The gist of his argument against Ecumenical Evangelism is that Jesus was confrontational, even angry against hypocrisy, false teaching, etc. This needed to be said, and he makes some Biblical statements.
Writing Style and Product: Now we come to it. I do understand what Mr. MacArthur was trying to say, and what he was trying to accomplish with this published work. That said, I have to give this a 3 star, not because he was wrong, but to be utterly honest, because he was boring. It took me a while to finish this book and write this review simply because I was not interested in finishing it, even though I agreed with what he said. Much if the real "meaty" parts of the book were bogged down with complicated explanations, Biblical historical places, names, references, customs, and on the list goes. On, and on. Some of them had relevance, most didn't, and they sabotaged this work. Mr. MacArthur did the exact thing he was preaching against, polite reasoning. He was proving his points not Biblically, but with Biblical knowledge of Jewish customs and such. Many people I know would not read this book, simply because they are simple people and believe the Bible, well, simply. Another thing that bothered me was the fact that these "extras" drowned out everything else and took place of many powerful thoughts he could have communicated, as was clear in his introduction.
All in all, I wouldn't buy this book. It was helpful in certain areas, but I expected much of it to be more like his introduction: many more statements instead of a history lesson.
Monday, July 26, 2010
Friday, July 9, 2010
Summary: 'Beyond Opinion' by Ravi Zacharias is a book intended to equip Christians to face the intellectual challenges of this age, both with their minds and their lives. It covers a wide scope of topics, ranging from Islam to Atheism.
Writing Style and Product: I thought the book itself was of fair quality. Though the cover may deceive some, the book isn't totally written by Ravi Zacharias himself (though he does contribute more than others,) but many chapters are written by members of his organization RZIM, each author specializing in said chapters. I thought I would not like reading so many different opinions at one time, but it flowed well, and the authors stood together as a unit. Each author was mature, professional, and skilled in talking about their subjects. Very well written.

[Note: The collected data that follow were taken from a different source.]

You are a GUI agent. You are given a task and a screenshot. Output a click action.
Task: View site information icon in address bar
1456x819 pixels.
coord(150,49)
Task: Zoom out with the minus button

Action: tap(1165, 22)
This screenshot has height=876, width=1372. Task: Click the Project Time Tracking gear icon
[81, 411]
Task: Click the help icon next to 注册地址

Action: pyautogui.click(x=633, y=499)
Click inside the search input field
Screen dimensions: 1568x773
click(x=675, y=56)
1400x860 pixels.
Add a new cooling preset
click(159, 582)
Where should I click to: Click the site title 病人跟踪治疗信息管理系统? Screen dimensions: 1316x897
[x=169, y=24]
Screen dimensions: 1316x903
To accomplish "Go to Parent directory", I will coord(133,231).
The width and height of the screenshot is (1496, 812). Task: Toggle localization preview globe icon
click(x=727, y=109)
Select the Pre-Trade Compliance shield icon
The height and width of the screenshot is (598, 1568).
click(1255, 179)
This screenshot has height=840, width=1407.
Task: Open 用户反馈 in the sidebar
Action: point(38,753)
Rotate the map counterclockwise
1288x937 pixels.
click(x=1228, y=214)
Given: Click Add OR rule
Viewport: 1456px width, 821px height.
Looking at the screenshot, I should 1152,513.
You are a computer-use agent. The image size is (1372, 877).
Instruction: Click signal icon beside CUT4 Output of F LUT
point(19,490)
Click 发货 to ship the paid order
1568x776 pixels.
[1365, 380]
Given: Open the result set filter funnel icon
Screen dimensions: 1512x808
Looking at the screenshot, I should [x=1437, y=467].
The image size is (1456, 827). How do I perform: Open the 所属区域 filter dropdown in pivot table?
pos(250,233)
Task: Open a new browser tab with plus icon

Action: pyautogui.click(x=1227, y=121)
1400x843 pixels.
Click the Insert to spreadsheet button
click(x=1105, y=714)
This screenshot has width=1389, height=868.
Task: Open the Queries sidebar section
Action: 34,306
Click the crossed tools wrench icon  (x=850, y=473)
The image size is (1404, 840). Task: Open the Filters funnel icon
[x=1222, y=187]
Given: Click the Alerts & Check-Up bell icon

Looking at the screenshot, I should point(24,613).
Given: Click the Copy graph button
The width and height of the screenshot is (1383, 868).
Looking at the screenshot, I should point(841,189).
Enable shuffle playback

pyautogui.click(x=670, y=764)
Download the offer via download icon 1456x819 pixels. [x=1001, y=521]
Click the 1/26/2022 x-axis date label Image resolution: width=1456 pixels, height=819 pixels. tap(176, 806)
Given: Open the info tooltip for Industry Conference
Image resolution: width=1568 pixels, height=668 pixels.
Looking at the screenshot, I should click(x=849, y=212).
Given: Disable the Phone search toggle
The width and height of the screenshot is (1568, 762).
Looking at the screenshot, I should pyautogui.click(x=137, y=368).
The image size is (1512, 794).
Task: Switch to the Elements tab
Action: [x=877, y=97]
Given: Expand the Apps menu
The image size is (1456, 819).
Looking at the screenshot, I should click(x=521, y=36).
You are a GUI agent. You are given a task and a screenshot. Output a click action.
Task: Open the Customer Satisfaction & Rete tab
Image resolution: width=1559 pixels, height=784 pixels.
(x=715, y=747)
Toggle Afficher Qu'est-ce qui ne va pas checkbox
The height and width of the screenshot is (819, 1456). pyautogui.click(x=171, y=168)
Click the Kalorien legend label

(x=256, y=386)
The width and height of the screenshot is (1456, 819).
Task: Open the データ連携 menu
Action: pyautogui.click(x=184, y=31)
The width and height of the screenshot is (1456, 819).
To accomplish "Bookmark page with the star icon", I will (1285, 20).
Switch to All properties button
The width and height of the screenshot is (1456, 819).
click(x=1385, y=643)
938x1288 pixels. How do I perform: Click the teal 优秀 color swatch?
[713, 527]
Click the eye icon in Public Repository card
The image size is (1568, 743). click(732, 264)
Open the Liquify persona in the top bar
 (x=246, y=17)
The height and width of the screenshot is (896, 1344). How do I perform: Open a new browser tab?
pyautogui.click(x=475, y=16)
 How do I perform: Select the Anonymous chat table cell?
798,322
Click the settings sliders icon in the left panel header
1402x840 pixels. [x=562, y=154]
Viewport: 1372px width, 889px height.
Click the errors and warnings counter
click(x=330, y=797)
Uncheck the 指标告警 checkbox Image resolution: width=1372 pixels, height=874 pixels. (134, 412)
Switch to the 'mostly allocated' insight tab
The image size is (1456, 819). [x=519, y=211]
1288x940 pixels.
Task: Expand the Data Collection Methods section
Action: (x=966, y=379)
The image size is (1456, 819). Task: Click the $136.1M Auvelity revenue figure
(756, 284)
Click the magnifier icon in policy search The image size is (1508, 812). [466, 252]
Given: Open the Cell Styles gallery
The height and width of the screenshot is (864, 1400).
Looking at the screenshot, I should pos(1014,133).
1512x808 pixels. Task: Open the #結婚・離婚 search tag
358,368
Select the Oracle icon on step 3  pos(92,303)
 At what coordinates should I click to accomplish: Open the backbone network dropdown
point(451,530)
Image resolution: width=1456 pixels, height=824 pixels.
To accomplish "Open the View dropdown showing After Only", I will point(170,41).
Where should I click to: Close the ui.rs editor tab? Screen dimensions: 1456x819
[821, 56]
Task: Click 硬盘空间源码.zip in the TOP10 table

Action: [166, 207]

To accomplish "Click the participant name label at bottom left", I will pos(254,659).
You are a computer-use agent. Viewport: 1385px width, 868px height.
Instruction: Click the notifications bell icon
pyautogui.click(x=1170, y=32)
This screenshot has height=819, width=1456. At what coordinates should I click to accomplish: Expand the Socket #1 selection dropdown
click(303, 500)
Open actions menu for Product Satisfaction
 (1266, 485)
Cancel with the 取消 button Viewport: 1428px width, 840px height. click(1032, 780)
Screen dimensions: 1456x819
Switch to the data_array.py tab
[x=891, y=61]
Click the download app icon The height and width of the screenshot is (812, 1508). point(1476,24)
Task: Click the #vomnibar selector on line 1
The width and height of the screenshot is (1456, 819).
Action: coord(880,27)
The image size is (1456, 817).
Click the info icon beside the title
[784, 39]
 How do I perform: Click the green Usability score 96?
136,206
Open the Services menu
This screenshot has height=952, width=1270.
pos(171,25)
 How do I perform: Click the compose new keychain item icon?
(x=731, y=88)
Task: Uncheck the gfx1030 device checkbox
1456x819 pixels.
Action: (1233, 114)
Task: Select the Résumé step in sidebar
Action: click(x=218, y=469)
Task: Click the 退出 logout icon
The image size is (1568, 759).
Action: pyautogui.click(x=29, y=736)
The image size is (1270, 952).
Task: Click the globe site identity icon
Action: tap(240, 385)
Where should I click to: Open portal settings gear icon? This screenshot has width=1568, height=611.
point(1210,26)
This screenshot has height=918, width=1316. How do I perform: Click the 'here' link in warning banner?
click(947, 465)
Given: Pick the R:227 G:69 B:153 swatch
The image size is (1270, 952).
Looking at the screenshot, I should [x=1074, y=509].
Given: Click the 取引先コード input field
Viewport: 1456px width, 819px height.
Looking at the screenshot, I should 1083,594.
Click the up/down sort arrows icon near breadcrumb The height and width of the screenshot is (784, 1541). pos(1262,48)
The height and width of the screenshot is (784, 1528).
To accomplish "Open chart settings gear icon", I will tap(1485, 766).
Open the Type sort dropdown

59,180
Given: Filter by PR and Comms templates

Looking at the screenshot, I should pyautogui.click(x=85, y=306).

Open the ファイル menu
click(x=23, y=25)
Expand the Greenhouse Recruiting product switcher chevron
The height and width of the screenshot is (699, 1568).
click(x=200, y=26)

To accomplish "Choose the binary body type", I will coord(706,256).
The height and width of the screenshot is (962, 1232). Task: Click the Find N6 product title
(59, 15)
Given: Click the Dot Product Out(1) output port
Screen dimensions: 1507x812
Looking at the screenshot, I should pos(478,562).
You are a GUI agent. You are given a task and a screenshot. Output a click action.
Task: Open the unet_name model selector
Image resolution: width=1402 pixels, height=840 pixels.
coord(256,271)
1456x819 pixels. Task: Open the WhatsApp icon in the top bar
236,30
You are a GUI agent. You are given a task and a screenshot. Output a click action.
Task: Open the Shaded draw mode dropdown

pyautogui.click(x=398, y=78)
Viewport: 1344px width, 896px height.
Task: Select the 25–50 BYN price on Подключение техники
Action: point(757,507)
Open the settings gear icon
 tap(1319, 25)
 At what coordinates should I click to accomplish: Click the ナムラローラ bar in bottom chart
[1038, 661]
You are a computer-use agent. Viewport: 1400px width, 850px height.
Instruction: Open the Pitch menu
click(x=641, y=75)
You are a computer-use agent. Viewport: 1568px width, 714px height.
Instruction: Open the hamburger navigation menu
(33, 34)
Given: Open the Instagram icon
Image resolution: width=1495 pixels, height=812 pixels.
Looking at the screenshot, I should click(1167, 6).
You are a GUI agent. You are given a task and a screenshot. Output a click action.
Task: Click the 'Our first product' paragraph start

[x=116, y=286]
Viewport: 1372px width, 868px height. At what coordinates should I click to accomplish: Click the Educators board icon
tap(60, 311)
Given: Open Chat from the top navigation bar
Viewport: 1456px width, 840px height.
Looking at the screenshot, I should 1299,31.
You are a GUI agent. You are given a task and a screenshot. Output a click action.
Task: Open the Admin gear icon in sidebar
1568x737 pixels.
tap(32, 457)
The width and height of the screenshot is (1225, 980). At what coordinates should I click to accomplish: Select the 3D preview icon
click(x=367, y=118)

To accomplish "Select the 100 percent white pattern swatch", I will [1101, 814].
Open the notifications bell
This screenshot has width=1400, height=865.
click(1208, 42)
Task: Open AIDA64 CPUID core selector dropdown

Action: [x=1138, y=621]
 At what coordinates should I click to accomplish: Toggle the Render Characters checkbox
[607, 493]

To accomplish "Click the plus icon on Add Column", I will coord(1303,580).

Topics and Reactions: I would have to say that this book does not delve deeply into each belief system, but provides an overhead of the subjects today. It covers a variety of world views, and is not intended for the debate ring, but for the average christian who will face these general questions from an average non-christian.
This work did make me interested in many of the issues it addressed, such as Islam, Atheism, etc. and I will further my research to books specifying in these issues. It also peaked my interest in post-modernism, which I had not heard of up until this point.
Conclusion: Ravi Zacharias wrote about two christian points of view on apologetics: intellectual debate, and refusing to debate. He stressed that there needs to be a balance between these two extremes: living our faith so fully in Christ that others cannot deny it, and being ready to give an answer to those who ask. This is a message we all need to hear, myself included, as I was of the belief that "You may win the argument, but lose the soul". We do need a balance, and I would encourage any one to read this book to better understand apologetics, and to learn answers to those questions we avoid.